20.

20K 2.6K 273
                                    



"Mas Erwin lagi gak di Malang, jadi gak bisa mampir, sayang sekali, padahal kare ayam buatan Mama, kesukaan dia." Papa kembali ke meja makan, setelah menerima panggilan telepon pagi-pagi. 

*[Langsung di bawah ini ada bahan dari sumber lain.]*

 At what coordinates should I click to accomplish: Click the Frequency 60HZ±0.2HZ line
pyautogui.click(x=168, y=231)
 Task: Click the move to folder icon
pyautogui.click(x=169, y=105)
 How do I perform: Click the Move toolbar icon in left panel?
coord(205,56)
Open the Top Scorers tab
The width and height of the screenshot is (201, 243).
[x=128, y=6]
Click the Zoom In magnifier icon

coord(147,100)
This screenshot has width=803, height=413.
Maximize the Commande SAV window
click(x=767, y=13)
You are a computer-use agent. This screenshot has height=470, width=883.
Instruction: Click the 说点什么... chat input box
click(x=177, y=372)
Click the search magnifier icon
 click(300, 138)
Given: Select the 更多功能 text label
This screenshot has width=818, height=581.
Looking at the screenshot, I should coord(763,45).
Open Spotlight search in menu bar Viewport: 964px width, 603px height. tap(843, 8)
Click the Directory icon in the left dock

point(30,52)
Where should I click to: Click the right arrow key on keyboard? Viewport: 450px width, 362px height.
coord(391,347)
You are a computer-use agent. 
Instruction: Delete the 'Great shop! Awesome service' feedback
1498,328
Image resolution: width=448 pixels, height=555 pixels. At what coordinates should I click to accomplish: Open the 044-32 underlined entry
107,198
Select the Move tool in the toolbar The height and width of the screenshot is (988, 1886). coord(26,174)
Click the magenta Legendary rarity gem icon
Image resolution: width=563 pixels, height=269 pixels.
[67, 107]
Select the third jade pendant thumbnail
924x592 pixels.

"Namanya juga Bos Pa, kemana lagi dia sekarang?" tanya Mama, setelah meletakkan sepiring nasi di depan Papa. 

"Lombok." 

"Waaah, disana terkenal mutiara Lombok kan? Yang asli pasti mahal, kira-kira... Mama dibeliin oleh-oleh lagi gak ya?" 

Kendra memutar bola mata. Sejak Erwin membawakan Mama kain ulos khas Sumatera Utara waktu itu, Mama jadi sering bertanya, kenapa Erwin enggak datang ke rumah. Kapan dia datang lagi, dan sejenisnya.

Pft, khas emak-emak yang gampang disogok barang mahal. Impiannya bermantu Erik langsung bergeser seketika. Sepertinya, hubungan Mama dengan Tante Yuli tetap baik-baik saja, minggu lalu mereka arisan, Mama pulang dengan tetap berwajah riang, tidak ada hal yang perlu dikhawatirkan. Sengaja Kendra tak mengantar, Papa yang menggantikan tugasnya. 

"Kerjaan Mas Erwin keliling-keliling gitu Pa?" Mama masih bertanya kepo. 

"Ya gak juga, katanya kalau dia keliling gitu, biasanya klien VVIP, bos-bos besar yang harus dia sendiri yang turun, kayak di Medan itu, pengusaha kelapa sawit itu Ma, punya tambang juga katanya." 

"Waah, komisinya berapa ya Pa kalau deal proyek sama pengusaha gede gitu?" 

"Kenapa memangnya?" 

"Nitip Kendra ke perusahaan mas Erwin kan lumayan." Tawa Mama menggelegar. 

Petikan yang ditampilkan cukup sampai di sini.